Stuttgart. Porsche Automobil Holding SE, Stuttgart, is in advanced talks on the sale of the cash settled options with respect to Volkswagen shares to one or several investors. Amongst these investors is especially Qatar Holding LLC (QH) with whom talks about an investment in Porsche SE also is underway.

The preparation for the sale of the options on Volkswagen shares leads to a devaluation resulting in a substantial book capital loss. Nevertheless Porsche improves its liquidity situation through the sale of the options structure as it would lead to an inflow of cash in a magnitude of more than one billion Euro, currently serving as cash collateral for the options structure.

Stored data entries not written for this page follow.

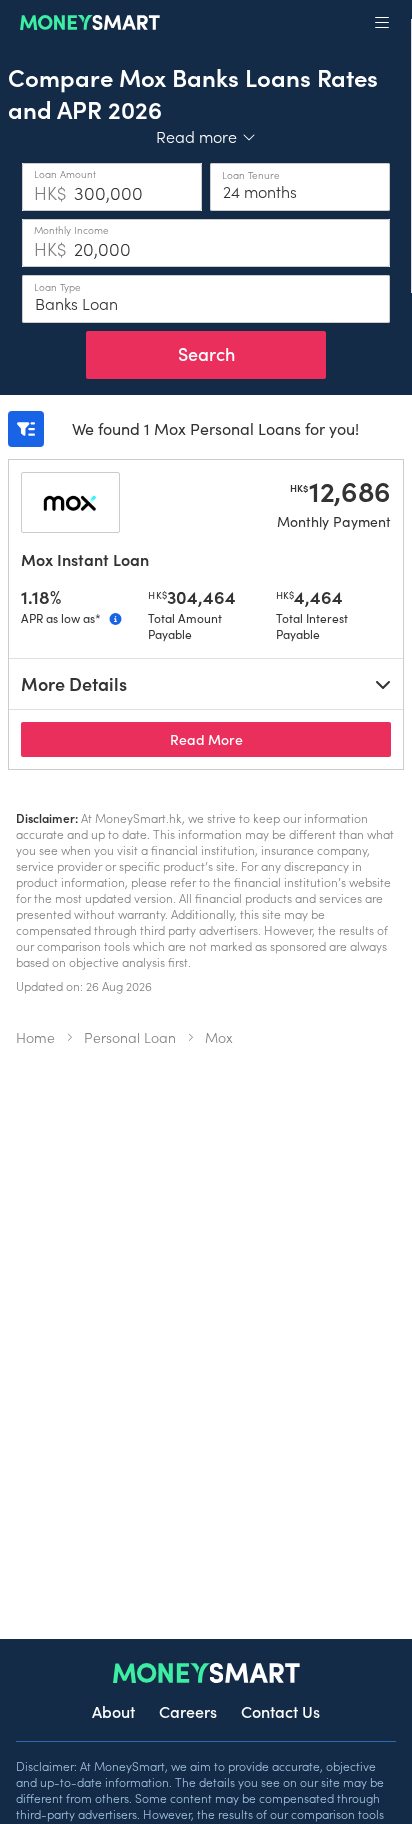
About (113, 1711)
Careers (188, 1711)
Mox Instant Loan (85, 559)
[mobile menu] (382, 23)
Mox (219, 1037)
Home (35, 1037)
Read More (280, 738)
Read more (206, 136)
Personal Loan (130, 1037)
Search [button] (206, 353)
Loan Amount (65, 174)
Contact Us (280, 1711)
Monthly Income (71, 230)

Another non cash relevant book loss derives from the initial full consolidation of Volkswagen group. With the increase of the stake in VW to 50.76 percent on January 5 2009 Porsche was obliged to fully consolidate Volkswagen. This triggered a so called Purchase Price Allocation (PPA) under which all assets and liabilities of the part group Volkswagen had to be valued and compared with the price paid for the shares to get to the company’s valuation. This results in a substantial negative impact. Overall the two measures should lead to earnings before taxes for fiscal year 2008/09 of up to minus five billion Euro.

It is important, that the devaluation of the options and the consequences of the PPA are purely accounting related. They do not effect the valuation of the 50.76 percent stake in common shares in Volkswagen AG on Porsche’s balance sheet.

For Porsche SE the big advantage in the devaluation of the options lies in the improvement of liquidity available. Furthermore the equity ratio after these to steps still is a sound 23 percent.